Entries taken from a collection:
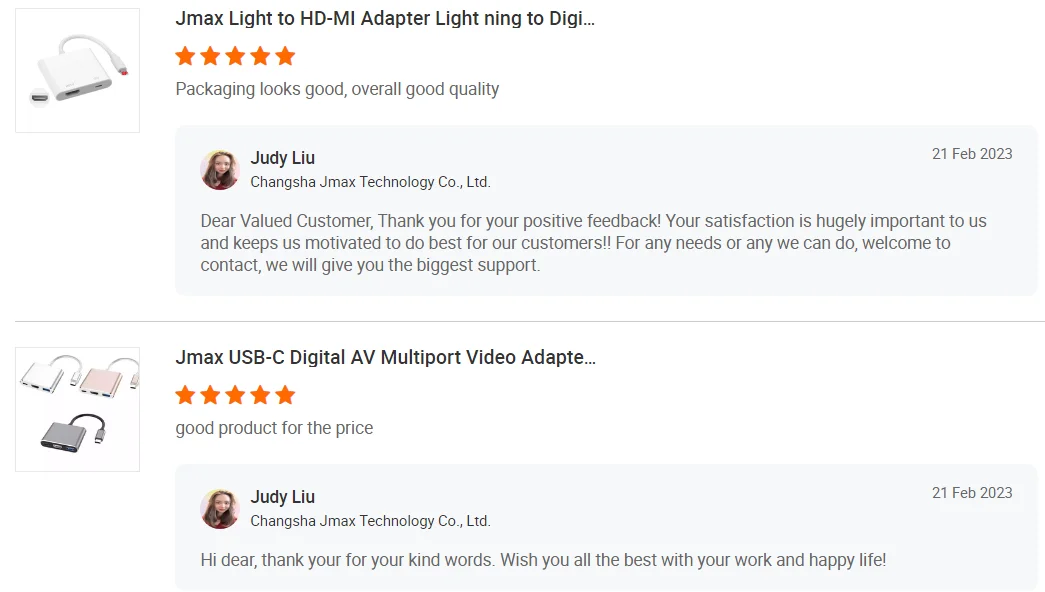Click Changsha Jmax Technology Co. in the second reply
Viewport: 1045px width, 592px height.
coord(370,521)
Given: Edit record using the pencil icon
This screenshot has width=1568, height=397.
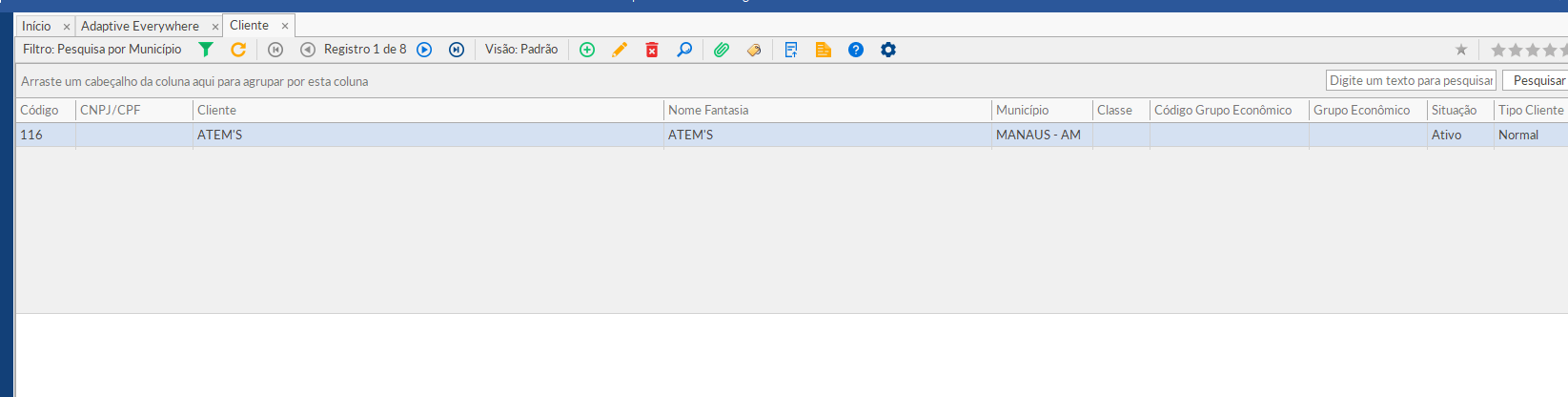Looking at the screenshot, I should (620, 50).
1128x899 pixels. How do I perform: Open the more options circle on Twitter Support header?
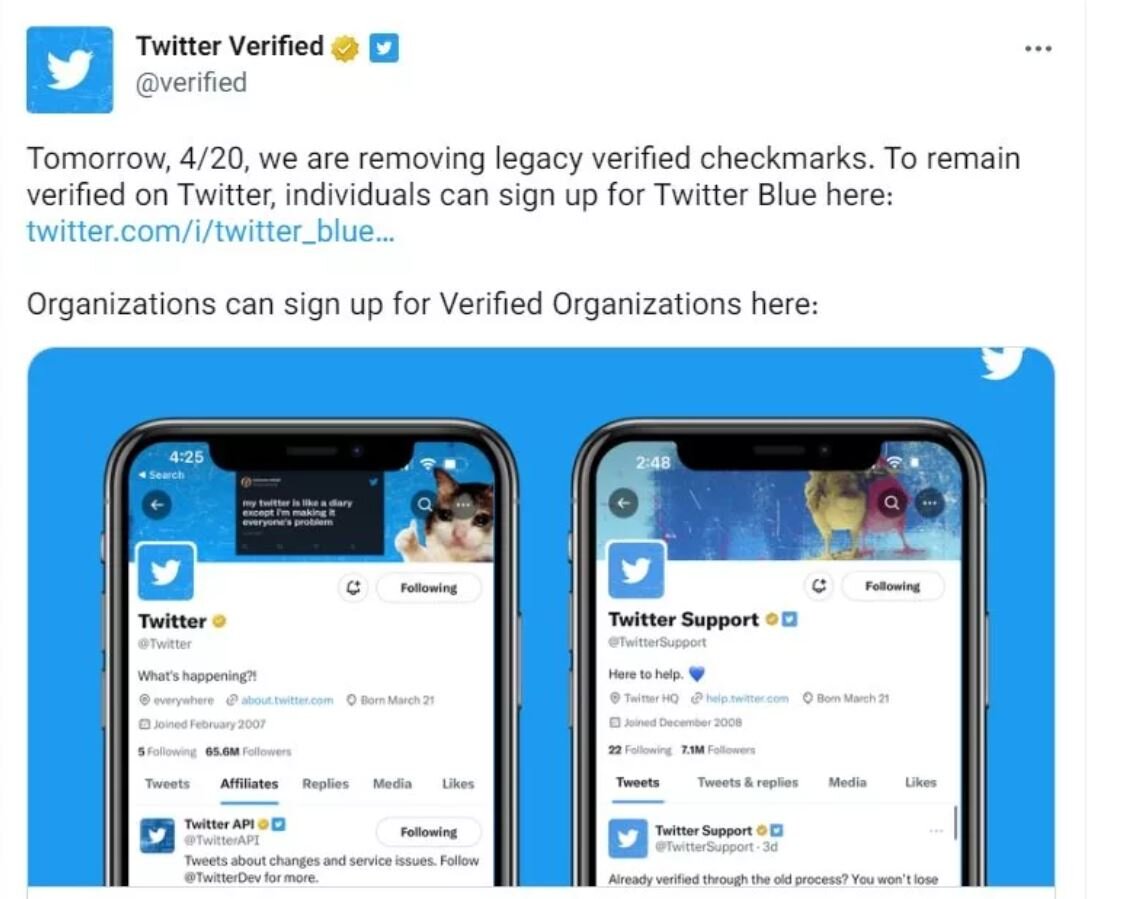pos(930,503)
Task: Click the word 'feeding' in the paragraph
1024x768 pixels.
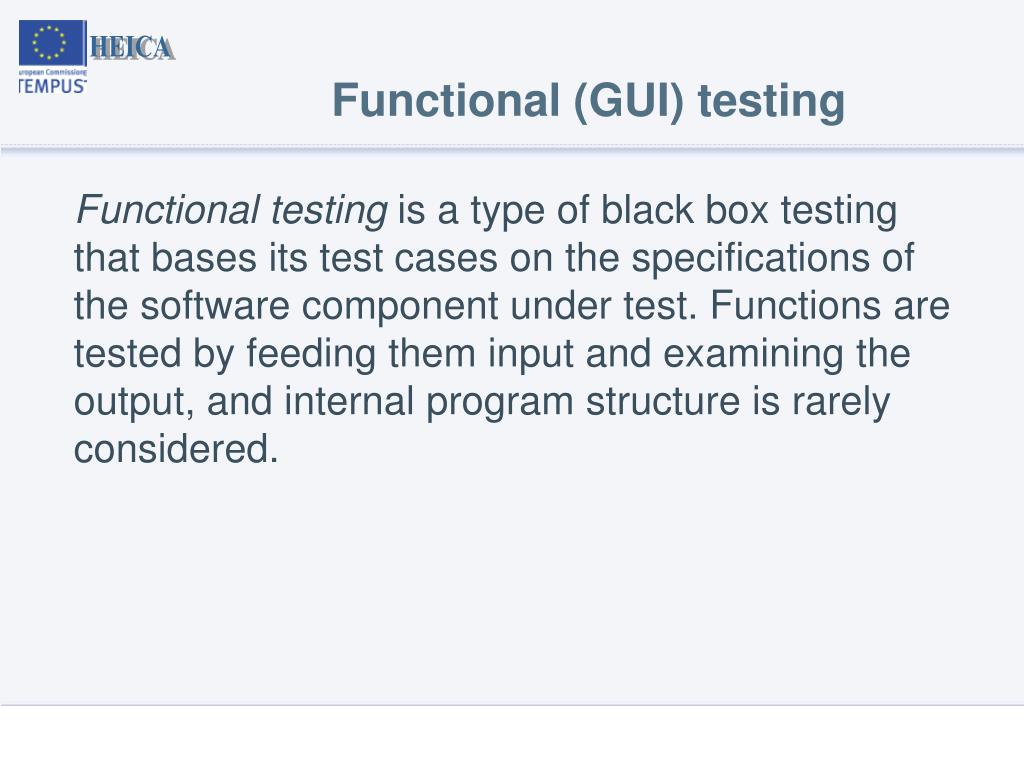Action: [x=311, y=354]
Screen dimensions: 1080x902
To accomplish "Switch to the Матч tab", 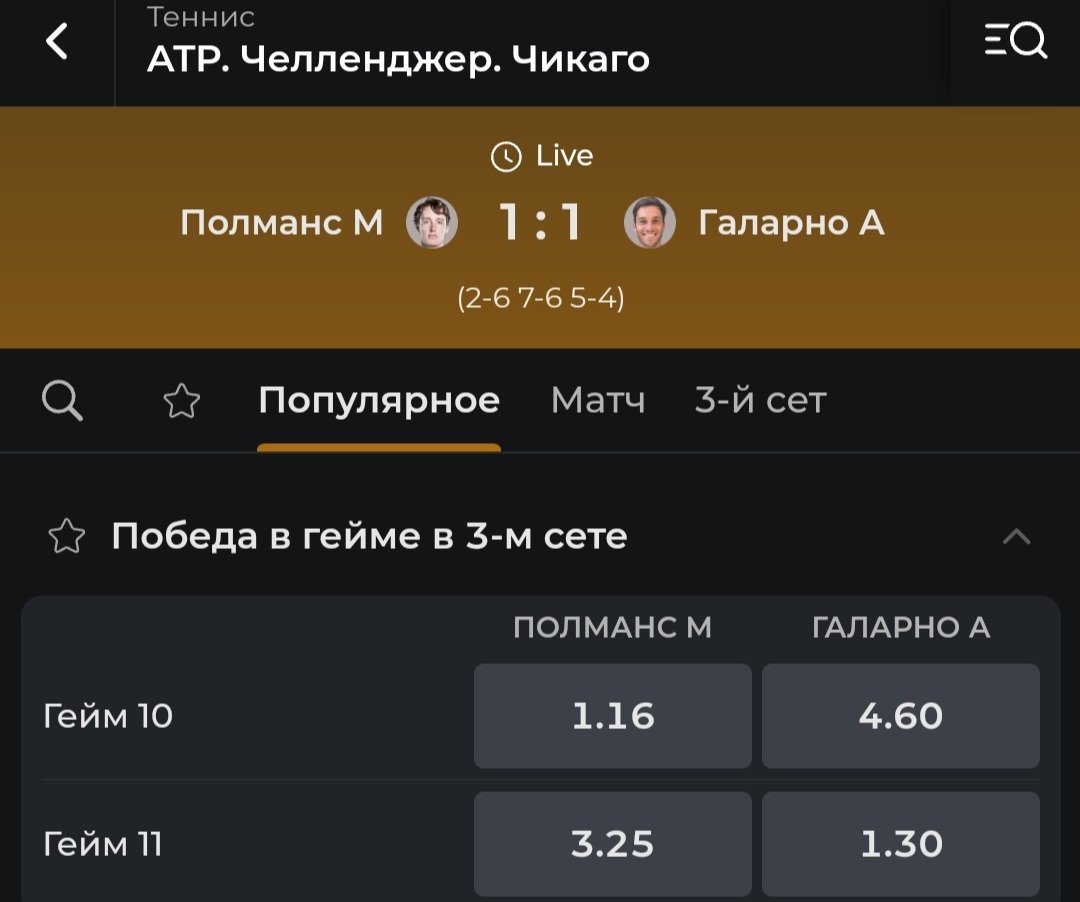I will pyautogui.click(x=598, y=402).
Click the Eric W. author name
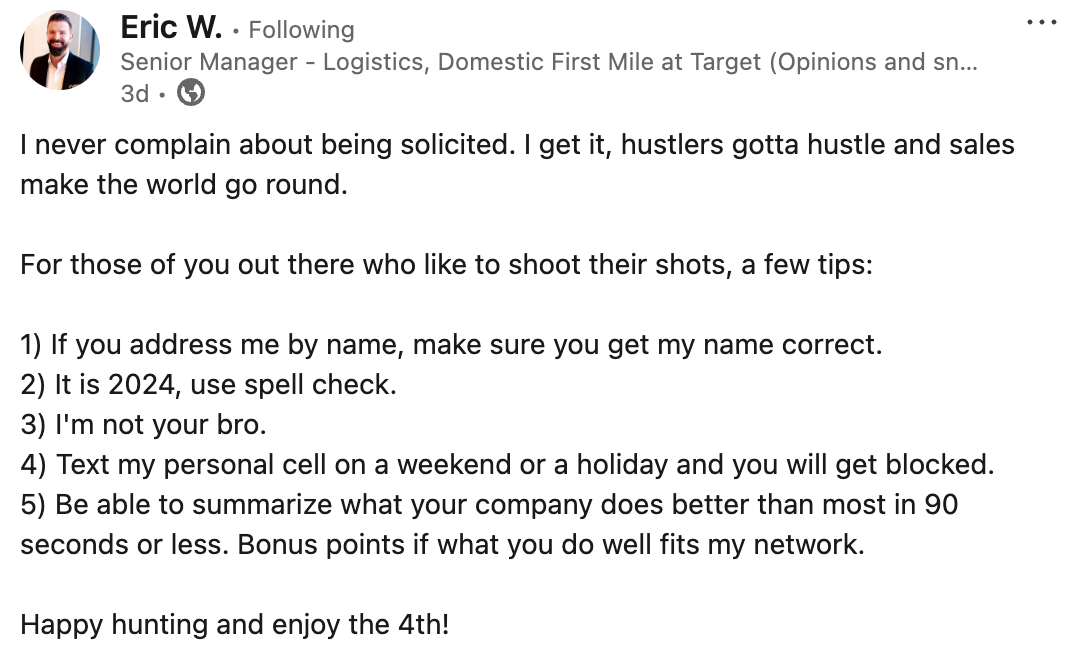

## About this exercise:
Would you output only the span of the records above that opens with the line containing "Given: Edit record using the pencil icon" and closes with the line containing "Task: Click the", ends included and pictures dropped?

## Response below:
Given: Edit record using the pencil icon
This screenshot has width=1568, height=397.
Looking at the screenshot, I should (620, 50).
1128x899 pixels. How do I perform: Open the more options circle on Twitter Support header?
pos(930,503)
Task: Click the word 'feeding' in the paragraph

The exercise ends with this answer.